- TASKS TO PERFORM:
1. Answer these questions from the motor truck cargo insurance text:
(a) Which organization offers the standard form for motor truck cargo insurance?
(b) Which form number does the treatment examine?
(c) What two kinds of applicant does the text name?
2. Resume the motor truck cargo insurance text after its last sentence.

- QUOTED TEXT:

┌──

Motor Truck Cargo – Archive

December, 1998

American Association of Insurance Services

Summary: When transporting cargo, a trucker may be held responsible for damage to the cargo as either a “common carrier” under the terms of a bill of lading and Department of Transportation (DOT) requirements; or as a “contract carrier” under the terms of a contract with the shipper. In order to protect him/herself for such liability, a trucker purchases motor truck cargo insurance (MTC).

American Association of Insurance Services (AAIS) offers the standard form for MTC. AAIS has three separate forms: Motor Truck Cargo Liability Coverage (IM 7450); Motor Truck Cargo Liability Coverage—Scheduled Vehicle Form (IM 7451); and Motor Truck Cargo Liability Coverage—Named Perils Form (IM 7452). This treatment examines form IM 7450.

Underwriting and Rating—General Considerations

Motor truck cargo (MTC) liability insurance provides legal liability coverage for truckers (common or contract carriers), while they transport property of others (cargo). The applicant may be a trucking company that uses employee drivers or it may be an owner-operator arrangement.

└──

- INFORMATION PROVIDED:
┌──

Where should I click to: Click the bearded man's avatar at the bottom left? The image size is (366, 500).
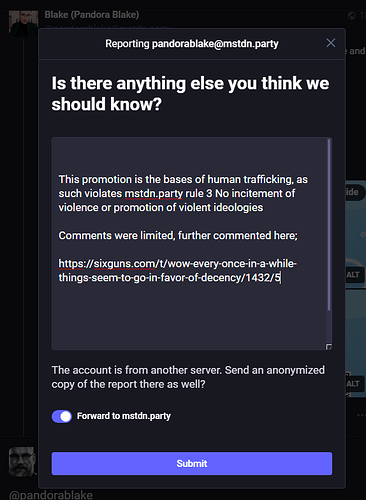(x=22, y=461)
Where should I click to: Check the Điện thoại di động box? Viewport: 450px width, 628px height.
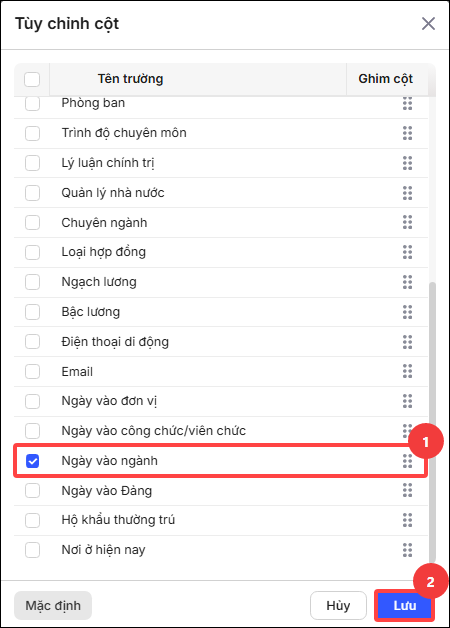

└──

- TASK ANSWERS:
1.
(a) The American Association of Insurance Services (AAIS)
(b) IM 7450, Motor Truck Cargo Liability Coverage
(c) A trucking company that uses employee drivers, or an owner-operator arrangement

2.
Truckers may also purchase coverage for the property while it is located at scheduled terminals along the way. The insured is the trucker and the covered property is the property of others that is being transported by the insured. The trucker may be held liable for cargo under the terms of a bill of lading (common carrier) or a contract with the shipper (contract carrier).

When evaluating an MTC submission, the underwriter needs a certain minimum amount of information. The AAIS underwriting guide calls for the following information:

1.     What's being shipped?

2.     What are the average and maximum values per shipment?

3.     What are the annual gross receipts of the applicant?

4.     What is his/her radius of operations?

5.     What is the insured's financial condition?

6.     What is his/her past loss experience?

7.     General information on the physical condition and road-worthiness of the applicant's fleet.

8.     General information about the terminals where the insured may be stopping. Such information includes the terminals' location and the general COPE underwriting information for any property risk (construction, occupancy, protection, and exposure).

If the applicant uses owner-operators instead of employees, other things must be considered:

1.     The number of owner-operators.

2.     How are the owner-operators evaluated? MVRs, vehicle inspections, drug tests, etc.

3.     Are there any provisions in the contract between the carrier and the owner-operators that conflict with the MTC policy?

The underwriter needs the above information for applications from both common and contract carriers. The following additional questions should also be asked of a contract carrier:

1.     Who are all the shippers with whom the carrier has a contract?

2.     What are the specific commodities that the carrier hauls for each shipper under contract?

3.     Does the contract impose liability on the carrier above that of negligence?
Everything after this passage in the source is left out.